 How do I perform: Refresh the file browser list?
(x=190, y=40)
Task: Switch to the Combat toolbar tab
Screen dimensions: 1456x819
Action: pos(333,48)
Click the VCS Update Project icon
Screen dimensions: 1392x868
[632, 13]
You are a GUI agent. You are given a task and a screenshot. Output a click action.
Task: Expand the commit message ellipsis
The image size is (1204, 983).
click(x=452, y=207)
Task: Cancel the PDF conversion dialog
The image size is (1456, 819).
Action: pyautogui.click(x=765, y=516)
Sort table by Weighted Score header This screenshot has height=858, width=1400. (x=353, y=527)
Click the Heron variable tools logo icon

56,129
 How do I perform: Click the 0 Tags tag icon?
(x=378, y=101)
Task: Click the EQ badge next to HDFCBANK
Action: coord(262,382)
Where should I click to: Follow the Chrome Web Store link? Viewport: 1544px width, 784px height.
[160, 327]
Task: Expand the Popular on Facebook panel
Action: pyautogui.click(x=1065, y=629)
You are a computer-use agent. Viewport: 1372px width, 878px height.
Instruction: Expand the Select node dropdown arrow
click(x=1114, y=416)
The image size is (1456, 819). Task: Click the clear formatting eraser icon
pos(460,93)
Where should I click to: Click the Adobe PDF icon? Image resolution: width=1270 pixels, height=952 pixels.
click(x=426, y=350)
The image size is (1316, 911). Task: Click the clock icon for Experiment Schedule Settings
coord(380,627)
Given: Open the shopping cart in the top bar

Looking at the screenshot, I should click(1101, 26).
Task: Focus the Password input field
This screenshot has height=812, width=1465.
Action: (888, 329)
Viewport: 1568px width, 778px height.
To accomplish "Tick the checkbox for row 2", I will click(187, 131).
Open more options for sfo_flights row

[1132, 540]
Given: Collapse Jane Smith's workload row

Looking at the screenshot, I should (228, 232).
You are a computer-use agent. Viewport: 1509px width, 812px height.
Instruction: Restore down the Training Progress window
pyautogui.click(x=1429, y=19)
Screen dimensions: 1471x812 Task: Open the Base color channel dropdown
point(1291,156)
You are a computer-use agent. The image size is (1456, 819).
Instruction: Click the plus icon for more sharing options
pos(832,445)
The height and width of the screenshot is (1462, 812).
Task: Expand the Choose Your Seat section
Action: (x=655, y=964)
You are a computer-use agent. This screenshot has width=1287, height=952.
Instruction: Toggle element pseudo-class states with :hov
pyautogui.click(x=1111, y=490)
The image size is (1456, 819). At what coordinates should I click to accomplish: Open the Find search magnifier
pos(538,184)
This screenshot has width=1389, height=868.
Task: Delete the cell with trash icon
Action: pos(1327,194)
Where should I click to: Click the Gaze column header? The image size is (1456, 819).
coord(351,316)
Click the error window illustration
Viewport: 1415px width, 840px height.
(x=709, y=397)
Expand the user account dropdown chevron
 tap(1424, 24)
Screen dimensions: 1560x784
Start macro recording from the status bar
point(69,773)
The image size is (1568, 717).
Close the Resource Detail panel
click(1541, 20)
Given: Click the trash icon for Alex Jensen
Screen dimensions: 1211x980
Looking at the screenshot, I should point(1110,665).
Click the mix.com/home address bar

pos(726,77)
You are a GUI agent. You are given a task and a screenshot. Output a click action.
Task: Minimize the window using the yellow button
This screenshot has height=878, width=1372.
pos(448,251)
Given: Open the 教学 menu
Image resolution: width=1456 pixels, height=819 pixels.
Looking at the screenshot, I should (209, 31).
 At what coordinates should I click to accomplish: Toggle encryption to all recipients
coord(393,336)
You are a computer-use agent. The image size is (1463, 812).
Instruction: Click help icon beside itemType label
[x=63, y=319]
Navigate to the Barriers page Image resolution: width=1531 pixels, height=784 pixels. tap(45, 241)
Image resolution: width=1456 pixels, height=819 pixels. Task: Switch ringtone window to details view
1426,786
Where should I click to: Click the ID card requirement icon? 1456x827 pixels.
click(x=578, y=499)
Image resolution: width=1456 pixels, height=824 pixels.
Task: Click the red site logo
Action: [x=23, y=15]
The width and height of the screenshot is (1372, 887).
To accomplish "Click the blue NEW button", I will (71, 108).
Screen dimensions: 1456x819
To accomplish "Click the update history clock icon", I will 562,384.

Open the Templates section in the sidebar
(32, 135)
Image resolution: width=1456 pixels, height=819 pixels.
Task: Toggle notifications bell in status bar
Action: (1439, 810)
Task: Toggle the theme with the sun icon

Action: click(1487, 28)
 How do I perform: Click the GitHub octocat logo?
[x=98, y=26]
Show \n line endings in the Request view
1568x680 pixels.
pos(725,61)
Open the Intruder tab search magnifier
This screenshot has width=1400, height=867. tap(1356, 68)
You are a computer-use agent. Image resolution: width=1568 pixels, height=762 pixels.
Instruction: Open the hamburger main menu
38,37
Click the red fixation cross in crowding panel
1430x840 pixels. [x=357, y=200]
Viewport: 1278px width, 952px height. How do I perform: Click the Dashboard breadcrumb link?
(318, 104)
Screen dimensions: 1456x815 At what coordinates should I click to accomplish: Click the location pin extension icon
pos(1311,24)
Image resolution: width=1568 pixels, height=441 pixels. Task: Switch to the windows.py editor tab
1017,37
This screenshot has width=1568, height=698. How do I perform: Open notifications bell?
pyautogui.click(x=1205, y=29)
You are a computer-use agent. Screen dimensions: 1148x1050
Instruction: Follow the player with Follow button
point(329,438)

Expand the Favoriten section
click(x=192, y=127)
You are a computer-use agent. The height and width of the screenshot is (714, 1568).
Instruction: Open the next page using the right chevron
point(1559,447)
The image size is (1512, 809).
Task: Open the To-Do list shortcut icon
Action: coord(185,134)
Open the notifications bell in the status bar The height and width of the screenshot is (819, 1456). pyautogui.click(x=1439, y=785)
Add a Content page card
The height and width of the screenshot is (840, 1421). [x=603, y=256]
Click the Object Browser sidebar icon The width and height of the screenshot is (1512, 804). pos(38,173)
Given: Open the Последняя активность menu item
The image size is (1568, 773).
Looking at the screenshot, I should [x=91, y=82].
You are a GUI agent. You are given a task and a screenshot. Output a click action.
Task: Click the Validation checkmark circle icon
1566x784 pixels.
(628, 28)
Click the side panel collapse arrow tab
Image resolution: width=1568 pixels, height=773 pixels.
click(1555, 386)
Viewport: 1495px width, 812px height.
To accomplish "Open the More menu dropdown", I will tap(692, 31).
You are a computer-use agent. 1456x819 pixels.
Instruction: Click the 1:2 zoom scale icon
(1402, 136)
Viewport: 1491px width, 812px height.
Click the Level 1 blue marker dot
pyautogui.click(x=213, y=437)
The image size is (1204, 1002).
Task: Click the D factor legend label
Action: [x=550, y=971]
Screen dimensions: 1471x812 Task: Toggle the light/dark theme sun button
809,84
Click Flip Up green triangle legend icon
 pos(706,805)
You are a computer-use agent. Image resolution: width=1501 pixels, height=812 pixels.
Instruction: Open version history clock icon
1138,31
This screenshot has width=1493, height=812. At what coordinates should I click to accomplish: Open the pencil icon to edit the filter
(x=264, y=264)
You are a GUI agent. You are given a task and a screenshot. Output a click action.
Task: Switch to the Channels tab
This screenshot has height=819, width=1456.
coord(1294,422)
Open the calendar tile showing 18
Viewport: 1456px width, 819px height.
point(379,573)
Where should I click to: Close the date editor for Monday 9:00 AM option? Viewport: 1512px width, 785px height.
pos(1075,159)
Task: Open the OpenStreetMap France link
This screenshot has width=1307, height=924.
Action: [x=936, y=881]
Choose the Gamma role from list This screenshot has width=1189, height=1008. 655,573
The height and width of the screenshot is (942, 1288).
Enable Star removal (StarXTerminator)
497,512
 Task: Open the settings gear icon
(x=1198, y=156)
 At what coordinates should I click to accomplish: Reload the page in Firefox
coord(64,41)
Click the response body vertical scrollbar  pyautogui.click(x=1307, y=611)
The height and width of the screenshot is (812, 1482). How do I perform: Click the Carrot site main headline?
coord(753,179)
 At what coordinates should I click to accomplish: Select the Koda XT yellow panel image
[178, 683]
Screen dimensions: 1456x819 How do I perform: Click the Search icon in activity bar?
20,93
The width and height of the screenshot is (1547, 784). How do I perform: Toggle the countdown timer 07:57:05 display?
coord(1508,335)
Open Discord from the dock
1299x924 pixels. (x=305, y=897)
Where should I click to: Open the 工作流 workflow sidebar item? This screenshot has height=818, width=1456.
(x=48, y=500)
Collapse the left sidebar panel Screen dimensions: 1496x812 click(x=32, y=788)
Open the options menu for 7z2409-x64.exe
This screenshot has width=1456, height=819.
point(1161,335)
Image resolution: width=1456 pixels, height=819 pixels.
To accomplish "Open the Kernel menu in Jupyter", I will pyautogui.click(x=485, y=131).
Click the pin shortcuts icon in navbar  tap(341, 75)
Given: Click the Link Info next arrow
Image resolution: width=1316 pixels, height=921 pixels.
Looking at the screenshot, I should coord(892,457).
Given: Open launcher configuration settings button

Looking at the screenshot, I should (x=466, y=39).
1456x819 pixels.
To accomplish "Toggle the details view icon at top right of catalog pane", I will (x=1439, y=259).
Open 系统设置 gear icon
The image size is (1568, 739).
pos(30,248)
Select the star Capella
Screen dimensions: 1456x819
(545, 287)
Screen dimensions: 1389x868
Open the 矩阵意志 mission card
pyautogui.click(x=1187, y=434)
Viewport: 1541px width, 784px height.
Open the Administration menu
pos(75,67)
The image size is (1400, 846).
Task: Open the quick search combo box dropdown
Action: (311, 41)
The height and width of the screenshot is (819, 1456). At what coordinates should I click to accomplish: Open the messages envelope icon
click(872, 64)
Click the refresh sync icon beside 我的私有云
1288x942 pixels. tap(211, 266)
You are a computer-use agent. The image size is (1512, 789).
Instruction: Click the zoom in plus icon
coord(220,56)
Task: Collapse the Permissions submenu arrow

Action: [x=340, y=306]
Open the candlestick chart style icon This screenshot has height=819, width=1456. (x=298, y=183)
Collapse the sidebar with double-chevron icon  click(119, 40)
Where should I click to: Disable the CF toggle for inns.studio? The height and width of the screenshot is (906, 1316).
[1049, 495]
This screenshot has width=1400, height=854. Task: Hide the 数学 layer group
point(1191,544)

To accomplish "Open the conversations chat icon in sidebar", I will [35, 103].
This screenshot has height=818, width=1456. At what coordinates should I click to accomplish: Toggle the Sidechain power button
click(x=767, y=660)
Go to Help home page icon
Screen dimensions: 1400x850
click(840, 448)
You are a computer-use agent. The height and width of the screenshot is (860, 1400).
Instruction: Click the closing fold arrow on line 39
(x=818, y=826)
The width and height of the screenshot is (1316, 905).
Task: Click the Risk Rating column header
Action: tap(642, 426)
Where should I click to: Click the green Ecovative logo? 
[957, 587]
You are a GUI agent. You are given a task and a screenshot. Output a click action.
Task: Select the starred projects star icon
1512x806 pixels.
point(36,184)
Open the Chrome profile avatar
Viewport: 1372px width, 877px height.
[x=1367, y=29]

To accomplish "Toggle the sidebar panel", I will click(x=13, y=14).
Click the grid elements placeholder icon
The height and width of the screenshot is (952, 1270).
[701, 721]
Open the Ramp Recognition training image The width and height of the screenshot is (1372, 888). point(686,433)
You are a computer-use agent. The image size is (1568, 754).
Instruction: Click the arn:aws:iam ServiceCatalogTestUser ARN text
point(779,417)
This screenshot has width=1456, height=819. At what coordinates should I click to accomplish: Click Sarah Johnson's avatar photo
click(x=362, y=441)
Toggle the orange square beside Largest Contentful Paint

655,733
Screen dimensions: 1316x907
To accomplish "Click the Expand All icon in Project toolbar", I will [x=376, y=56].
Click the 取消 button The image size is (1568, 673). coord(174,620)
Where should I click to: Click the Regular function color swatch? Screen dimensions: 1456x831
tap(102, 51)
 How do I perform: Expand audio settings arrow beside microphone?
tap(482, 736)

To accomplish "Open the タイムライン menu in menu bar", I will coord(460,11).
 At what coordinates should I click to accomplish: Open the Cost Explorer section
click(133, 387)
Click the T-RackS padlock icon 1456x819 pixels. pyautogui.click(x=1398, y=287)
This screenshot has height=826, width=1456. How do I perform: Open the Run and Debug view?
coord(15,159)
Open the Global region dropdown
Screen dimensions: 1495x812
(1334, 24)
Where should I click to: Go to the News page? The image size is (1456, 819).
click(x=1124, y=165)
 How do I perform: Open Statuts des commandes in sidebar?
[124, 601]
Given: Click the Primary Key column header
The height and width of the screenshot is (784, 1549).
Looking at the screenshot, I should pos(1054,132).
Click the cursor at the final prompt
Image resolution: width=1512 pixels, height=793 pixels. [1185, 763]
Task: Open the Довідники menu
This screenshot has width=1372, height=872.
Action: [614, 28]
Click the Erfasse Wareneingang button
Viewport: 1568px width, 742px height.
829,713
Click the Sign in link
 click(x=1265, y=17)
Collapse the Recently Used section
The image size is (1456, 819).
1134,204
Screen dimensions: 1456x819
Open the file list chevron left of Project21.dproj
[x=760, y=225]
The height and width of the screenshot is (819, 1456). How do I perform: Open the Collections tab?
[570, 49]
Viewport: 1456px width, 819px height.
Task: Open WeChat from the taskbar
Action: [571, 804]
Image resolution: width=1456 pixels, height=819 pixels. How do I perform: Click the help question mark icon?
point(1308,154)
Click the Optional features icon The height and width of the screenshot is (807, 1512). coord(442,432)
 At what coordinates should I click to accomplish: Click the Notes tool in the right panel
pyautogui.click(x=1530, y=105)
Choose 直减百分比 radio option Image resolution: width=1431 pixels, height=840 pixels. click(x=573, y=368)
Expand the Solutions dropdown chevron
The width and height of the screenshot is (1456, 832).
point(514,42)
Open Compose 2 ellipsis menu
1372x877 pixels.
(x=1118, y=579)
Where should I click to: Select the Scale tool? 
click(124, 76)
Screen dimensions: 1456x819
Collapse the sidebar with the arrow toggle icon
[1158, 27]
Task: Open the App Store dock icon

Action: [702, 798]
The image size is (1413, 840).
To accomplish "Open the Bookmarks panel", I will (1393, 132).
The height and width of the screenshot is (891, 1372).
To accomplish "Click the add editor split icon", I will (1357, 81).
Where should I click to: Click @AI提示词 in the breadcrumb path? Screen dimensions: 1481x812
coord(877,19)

----------

- _WHAT THE TASK REQUIRES_
Up to and including the line with "Task: Expand the commit message ellipsis", repeat the data exactly, starting from its first line; nothing else belongs in the response.

- _RESULT FOR THIS TASK_
 How do I perform: Refresh the file browser list?
(x=190, y=40)
Task: Switch to the Combat toolbar tab
Screen dimensions: 1456x819
Action: pos(333,48)
Click the VCS Update Project icon
Screen dimensions: 1392x868
[632, 13]
You are a GUI agent. You are given a task and a screenshot. Output a click action.
Task: Expand the commit message ellipsis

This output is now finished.